Petrified Foot

Bob (aka Cranky Media Guy) sent me a link to an article about "Scientific Hoaxes" scanned from the Dec. 1931 issue of Modern Mechanix magazine. I love old popular-science magazines like this. They're a great source of strange information.

Unfortunately whoever scanned this article missed two pages, so you skip from a discussion of the Central Park Zoo Escape straight into a discussion of the Cardiff Giant. Nevertheless, the image of a "petrified foot" on the front page caught my curiosity. The caption reads: "A water-worn stone was once offered to the Smithsonian Institute as a petrified foot.

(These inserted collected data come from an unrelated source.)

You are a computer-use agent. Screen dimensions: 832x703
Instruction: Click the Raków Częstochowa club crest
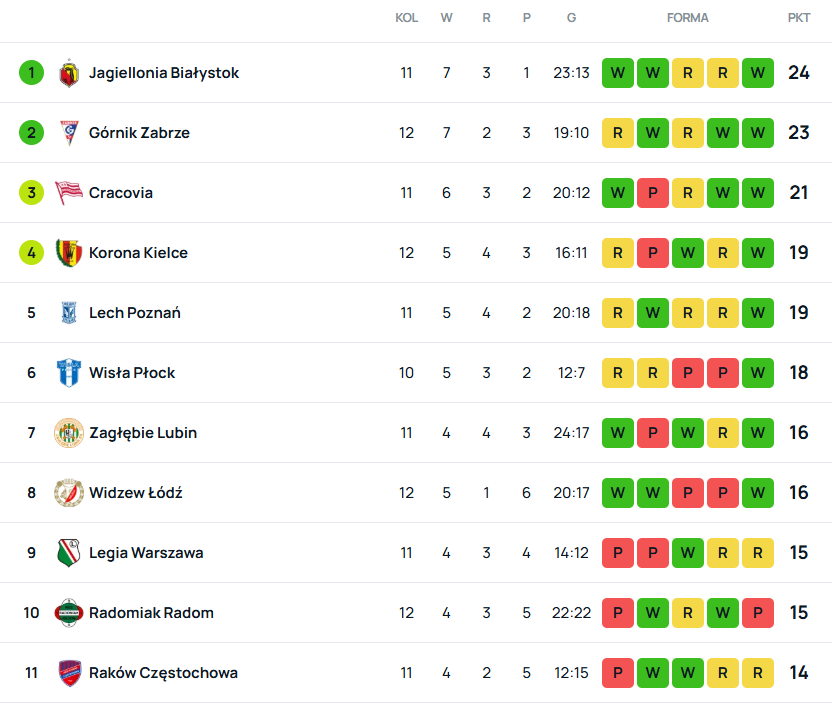click(68, 673)
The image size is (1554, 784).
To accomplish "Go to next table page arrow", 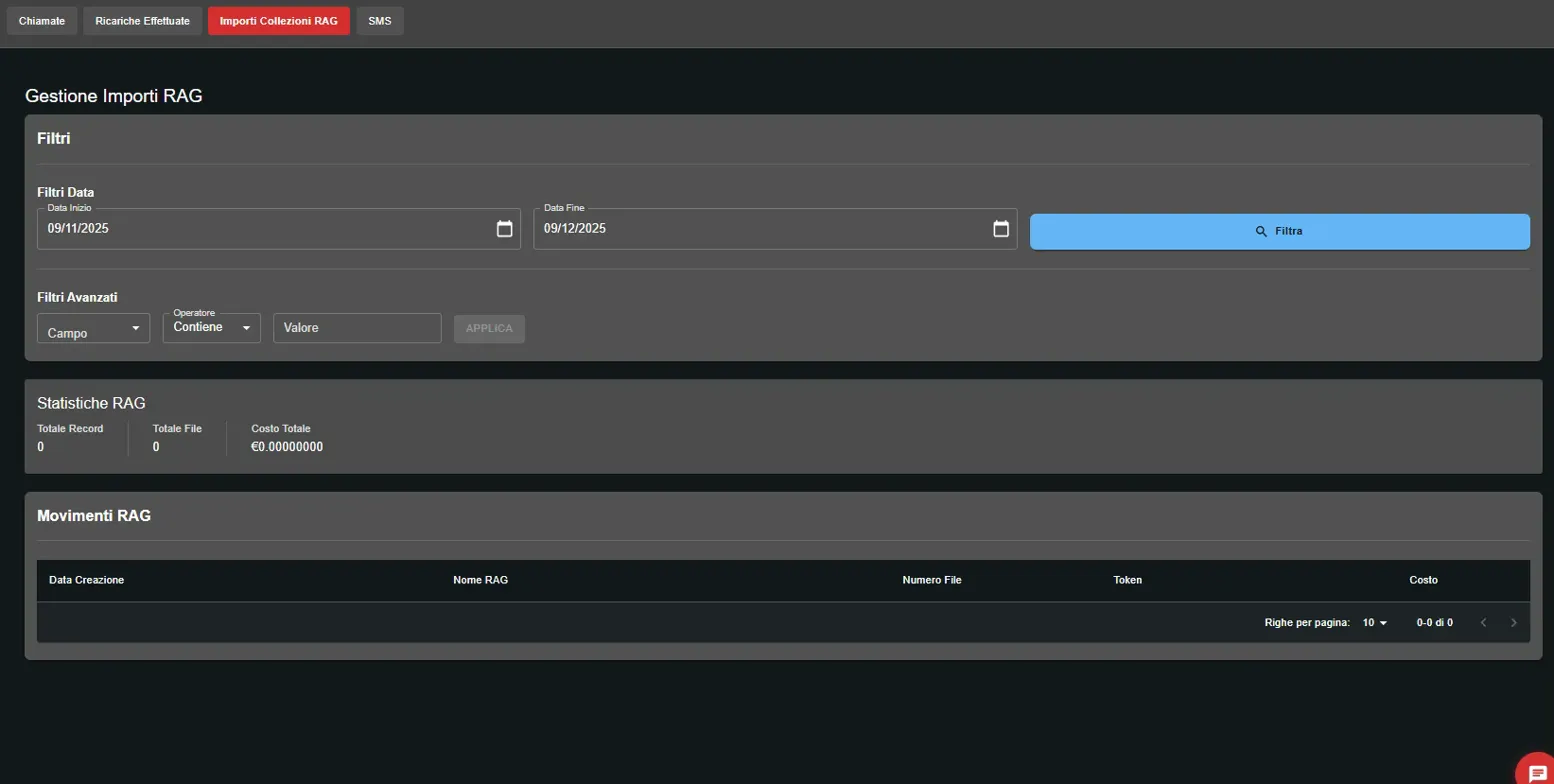I will coord(1513,623).
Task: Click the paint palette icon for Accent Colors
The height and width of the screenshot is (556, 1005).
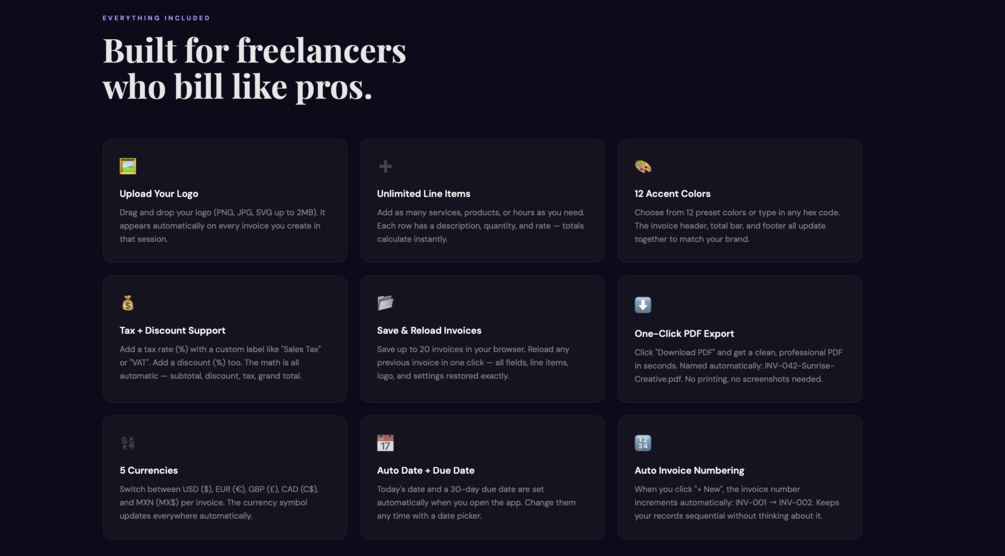Action: [x=643, y=166]
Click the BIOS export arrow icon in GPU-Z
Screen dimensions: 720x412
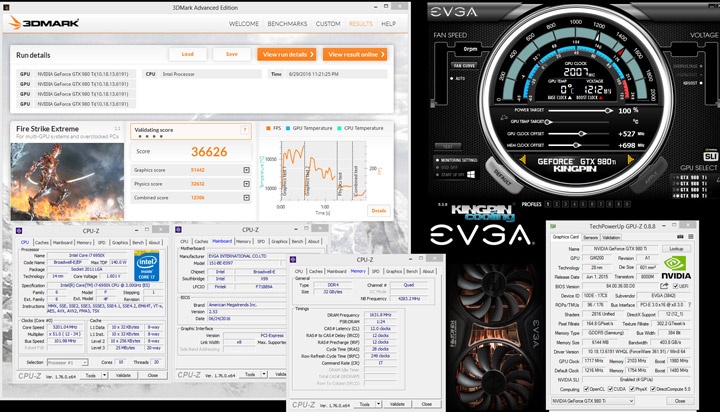664,286
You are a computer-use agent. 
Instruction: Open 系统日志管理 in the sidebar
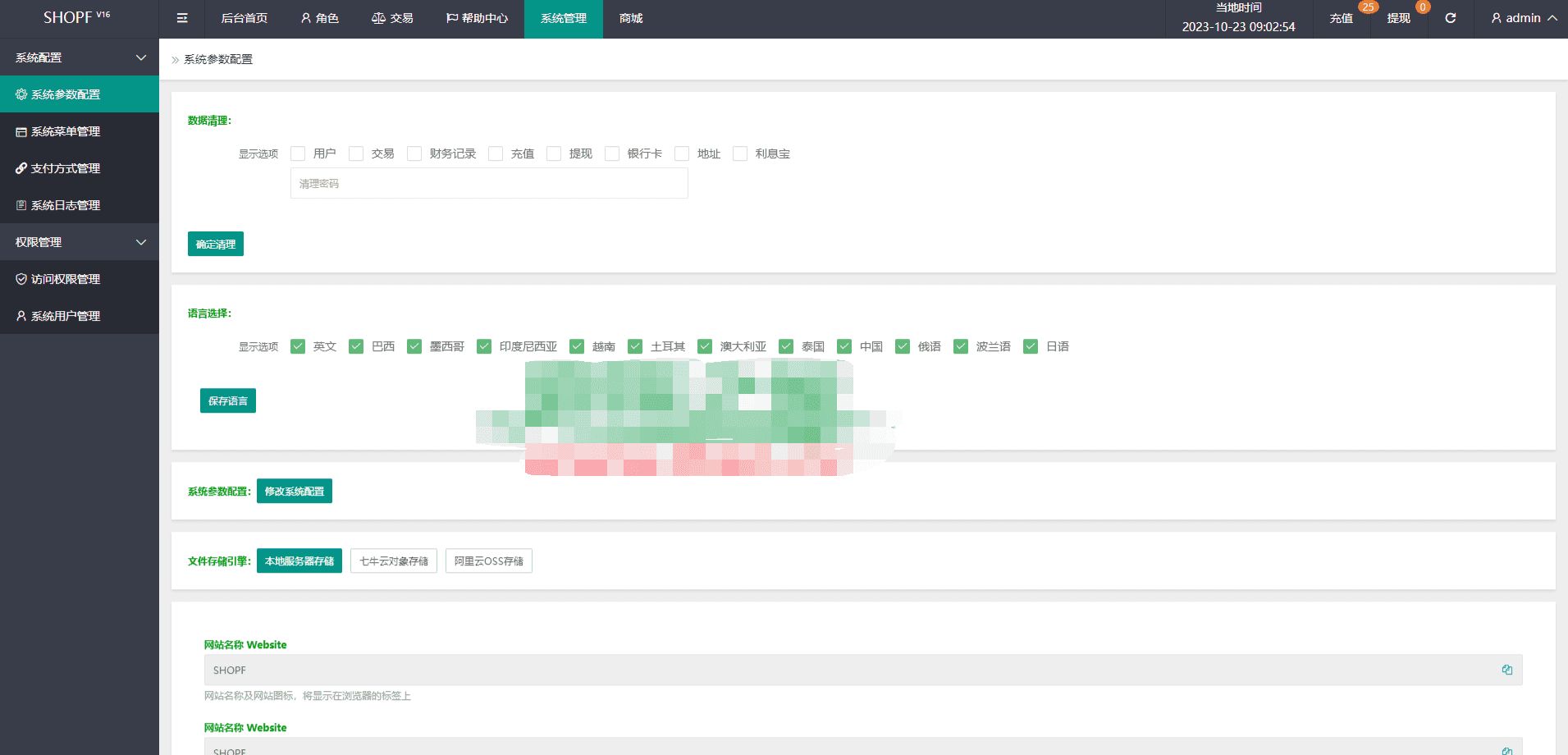tap(66, 205)
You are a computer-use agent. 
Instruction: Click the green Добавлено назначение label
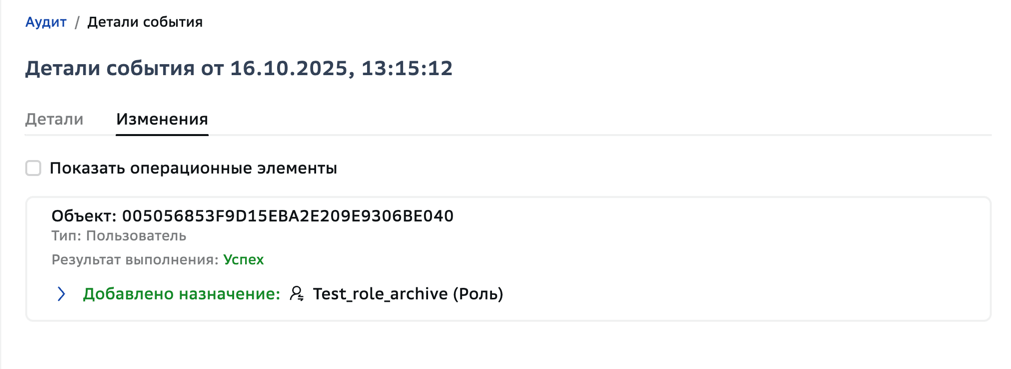coord(181,294)
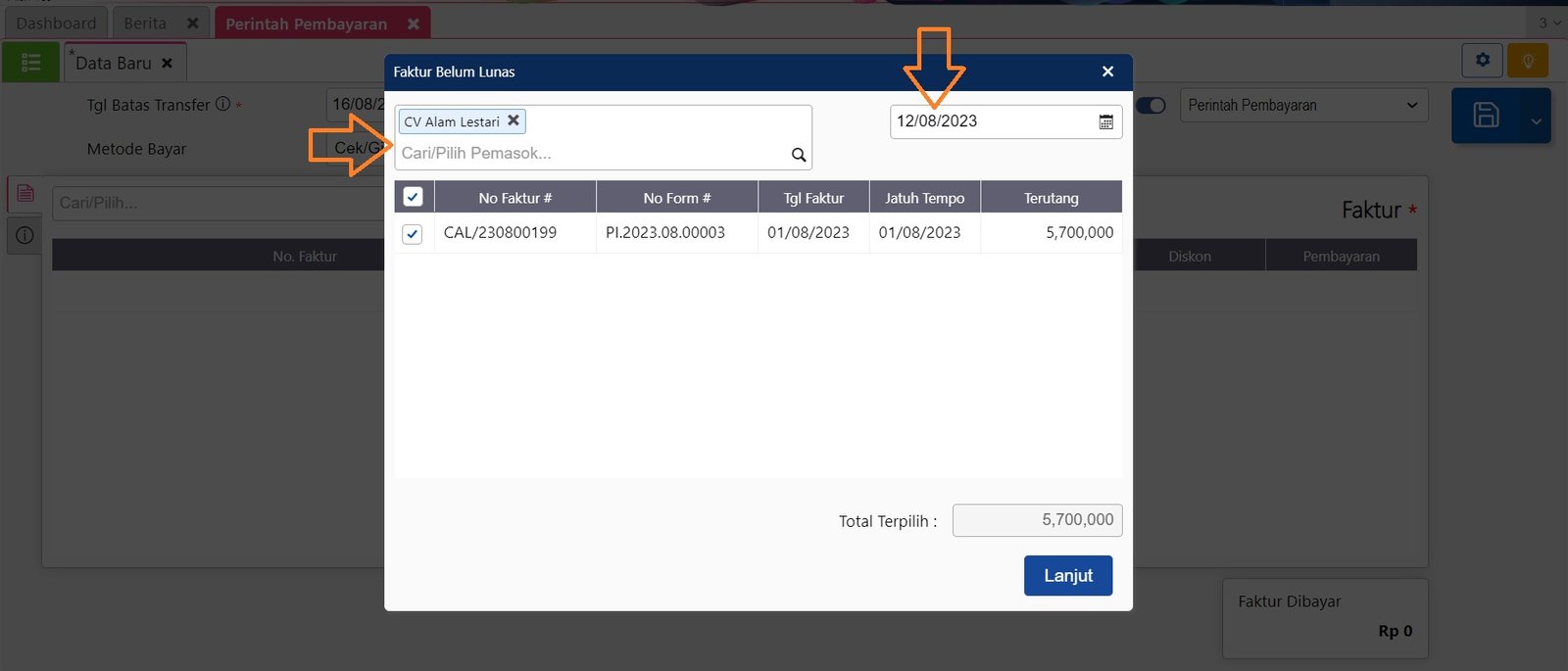Switch to the Dashboard tab

click(56, 23)
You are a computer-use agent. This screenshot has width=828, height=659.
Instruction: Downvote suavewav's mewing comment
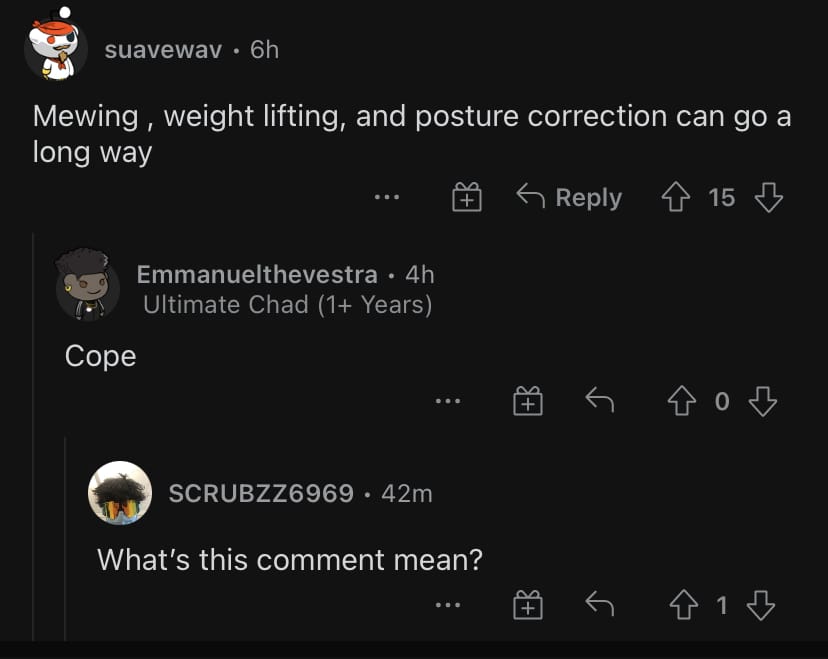[768, 198]
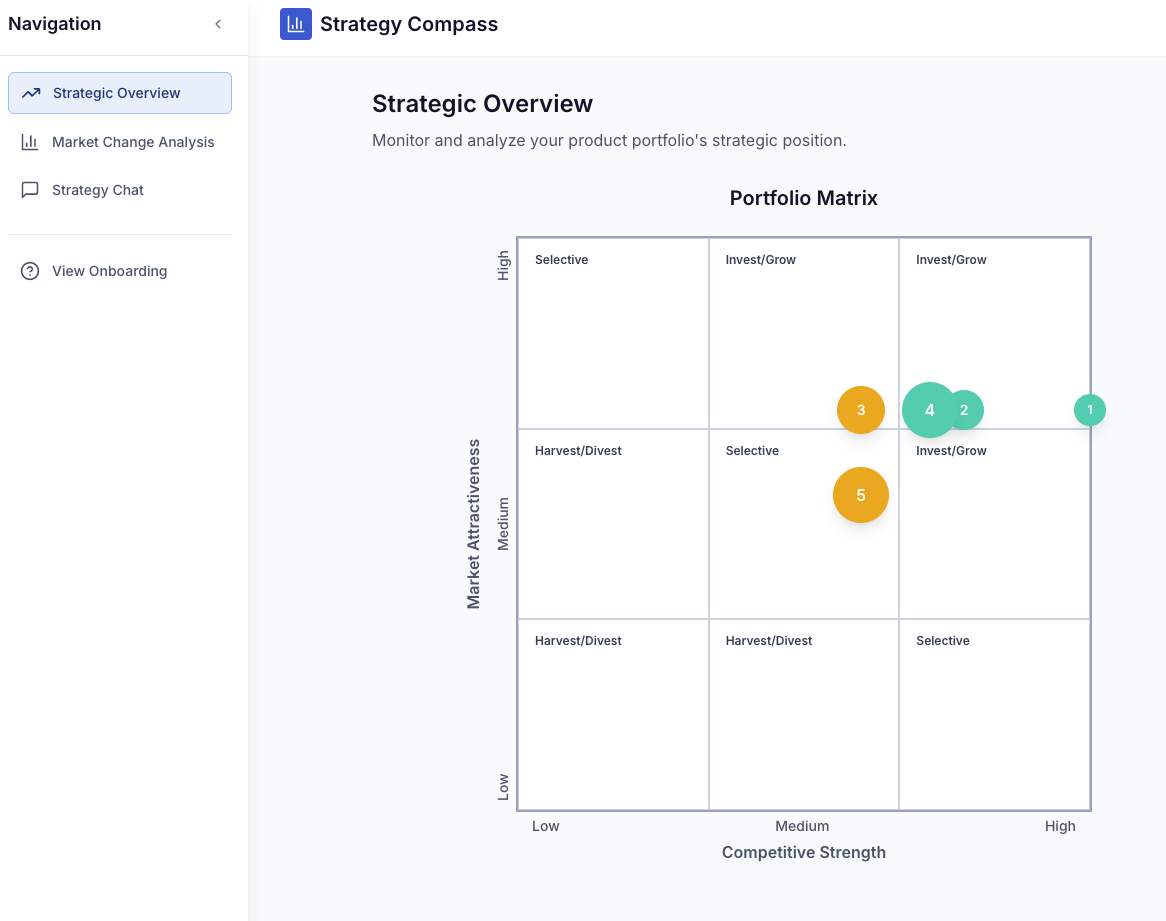
Task: Click the Strategy Compass bar chart logo
Action: [295, 24]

Note the striking resemblance."

The article offers no more information about this unusual gift to the Smithsonian. So I did some research in the Google News Archive and was able to find a reference to the petrified foot in a July 18, 1908 Washington Post article titled "Nature as a Faker":

To the Smithsonian Institution not long ago somebody sent from the Bad Lands of Nebraska what purported to be a fossil ham. It did in very truth look like a ham, and, to render the verisimilitude complete, the bone was actually sticking out at one end of it. Nevertheless, an investigation showed that the alleged bone was in reality a "vaculite" -- an extinct mollusk's shell, rodlike in form -- and the rest of the "ham" was a mere accidental agglomeration of stony stuff.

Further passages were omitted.